In September of 2007 you presented your Mum and Gypsy company’s maiden production, Soup mo kareta (the soup has dried up too). What kind of work was it?
It was a science fiction type story about a group of girls who land on a planet in outer space. It was single-situation conversational play that took motifs from Mother Goose and Alice in Wonderland. It began from a scene where the aliens of that planet and the girls who had arrived there were about to eat something like sea tortoise. Looking back it must have been a very dumb story. I think it was a story influenced by the many books I was reading as I traveled in the period when I was fed up with university studies, and it must have been pretty boring. I think it also included a part that had the oceans of the earth all dried up, but I don’t really remember (laughs).
What brought about your change in style from that kind of conversational theater to your present style that uses repetitions of scenes?
It came from my third play Horohoro (March 2008), which was also my graduation work.

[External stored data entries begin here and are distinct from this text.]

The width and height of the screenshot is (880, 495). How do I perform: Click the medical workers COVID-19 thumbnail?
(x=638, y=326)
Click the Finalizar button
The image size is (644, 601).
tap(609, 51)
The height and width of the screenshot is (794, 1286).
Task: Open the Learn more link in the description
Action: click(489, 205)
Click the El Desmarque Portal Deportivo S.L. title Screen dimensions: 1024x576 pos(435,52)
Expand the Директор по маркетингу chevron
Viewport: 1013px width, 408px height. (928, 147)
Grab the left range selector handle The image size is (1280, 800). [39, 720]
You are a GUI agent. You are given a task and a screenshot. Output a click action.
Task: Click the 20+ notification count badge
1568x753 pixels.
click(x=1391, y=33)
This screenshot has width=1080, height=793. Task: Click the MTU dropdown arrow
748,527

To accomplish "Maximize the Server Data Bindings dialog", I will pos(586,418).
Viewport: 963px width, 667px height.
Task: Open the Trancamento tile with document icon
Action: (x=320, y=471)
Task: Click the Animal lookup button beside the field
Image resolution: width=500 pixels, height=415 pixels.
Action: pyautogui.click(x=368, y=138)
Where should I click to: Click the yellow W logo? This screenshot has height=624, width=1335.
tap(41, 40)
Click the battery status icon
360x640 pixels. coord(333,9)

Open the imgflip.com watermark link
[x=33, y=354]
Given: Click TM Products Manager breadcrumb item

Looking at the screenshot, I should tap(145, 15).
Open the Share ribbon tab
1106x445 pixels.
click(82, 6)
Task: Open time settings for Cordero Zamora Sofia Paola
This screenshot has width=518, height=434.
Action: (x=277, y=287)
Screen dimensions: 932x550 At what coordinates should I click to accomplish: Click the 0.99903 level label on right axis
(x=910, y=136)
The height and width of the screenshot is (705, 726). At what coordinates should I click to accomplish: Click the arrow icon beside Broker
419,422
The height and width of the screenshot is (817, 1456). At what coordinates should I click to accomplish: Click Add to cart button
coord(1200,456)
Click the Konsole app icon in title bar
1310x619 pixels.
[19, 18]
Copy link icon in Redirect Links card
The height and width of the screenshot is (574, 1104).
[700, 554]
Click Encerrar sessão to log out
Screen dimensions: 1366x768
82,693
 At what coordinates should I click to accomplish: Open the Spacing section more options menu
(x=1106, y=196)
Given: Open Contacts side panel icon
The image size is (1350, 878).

We built about ten partitioned rooms in the small theater of Obirin University, Prunus Hall, and I tried having all the people (actors) in the separate rooms speaking at the same time, for about an hour. So, the audience really couldn’t make out what they were saying or get any meaning out of it all, and they were just sitting their dazed by the onslaught (laughs).
However the idea that I tried in that work definitely connects to what I am doing today. For example, when you think about us having this interview here in this conference room, it is one situation with our definite physical presence and real space, but even as I am being interviewed other thoughts are going through my mind, like the train ride that brought me here and the rehearsal I will be going to afterward. So, the physical presence and the reality of this situation is one aspect but at the same time multiple situations are also going through our minds, aren’t their? When I thought about how to recreate that in a theatrical context, that experiment [ Horohoro ] was the result. From there, I began to create works where story lines didn’t just develop in a linear fashion but where a mix of numerous scenes played out on different time axes and different spaces.
In recent works of Mum and Gypsy you have the young women speaking in everyday language while writhing in unbelievable postures as they talk, in a way that presents a very strong physical aspect. When did this form of expression come into your works.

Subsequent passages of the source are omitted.